And it looks like the GDP effect over 30 years is pretty small compared to preventing the horrendous economic impacts of climate change. And it means that energy costs for a typical family ... and this is similar work for the United States, but I'm using Europe just because they're so close to putting those tariffs on, and they're moving faster on reducing emissions. It looks like the cost of energy for a typical family in the United States or Europe to date is between six to 7% of their personal budget, the energy services. When we get to a zero emission system, it will still be less than 10% of their services. So what I'm saying is, yes, you're right. Energy is important. And yes, energy will be more expensive if it's zero emission. But what does that mean in terms of our standards of living? It's really small compared to the thing that could really wreck our standard of living, which is climate change.
Alexander McCaig (32:34):
Right. Okay. So when these models are produced, when you are doing your global surveys, when you project out those estimates for where things are headed, is that on the current historical trajectory with the increase in population growth, the increase in GDP growth and many other changes that we have historically seen? Is that what it gets extrapolated forward? And then from that, the decision towards what type of tariff should be made depending on the historical trajectory going forward?

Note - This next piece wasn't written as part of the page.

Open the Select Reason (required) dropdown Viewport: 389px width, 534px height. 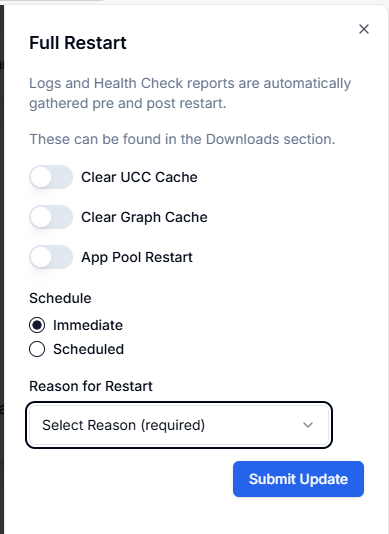coord(179,425)
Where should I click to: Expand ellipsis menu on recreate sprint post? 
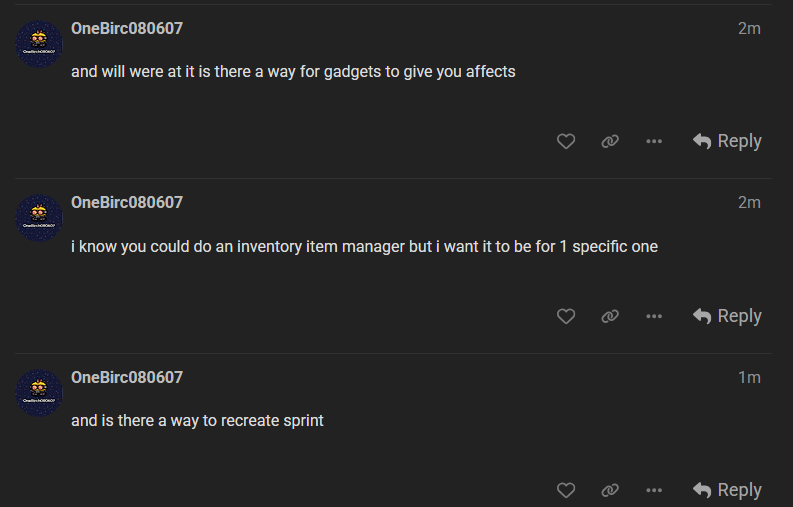click(654, 490)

Yeah, but the thing is you can change. You never say that you know what the world will be like in 2050 or 2060, and you don't need to. I mean, our governments are adjusting policies all the time. And I'm not saying you're doing this, but we get a little bit defensive if people are like, but you guys can't predict the world in 2060. And it's like, you're right, we can't. So we're looking at trajectories. So what we do just to give you one example is population. When I was involved in the global energy assessment, we got the top population modelers in the world to give input to us on three different occasions, over a five year period.
And there was some nice consistency there. We got the range, but they were basically convinced that the global population would stabilize. And the biggest determining factor was women's education. And that as women's education goes up, it's correlated so strongly with the declining birth rate that the population would peak in the 2060 to 2080 time frame in and around nine billion, 10 billion, maybe above 10 billion. And that's what we put into our models. That's just an example for you.
Alexander McCaig (34:25):
No, I think that's a good example. I'm not attacking a model in any sort of way. What this was leading into is, so if I understand from your example, now, the key factor in all of this is essentially the human element. For every one person that gets added to this planet, there's a resource requirement. There's a draw for their survival in terms of an energy cost. Whether it's energy of a nuclear plant or bioenergy that's happening inside of an individual, it has to pull from that somewhere. So when you look at those models, if I were to say that the largest waiting factor outside of GDP, outside of tariffs, outside of these things, would then have to be just the human element itself. Is that logical?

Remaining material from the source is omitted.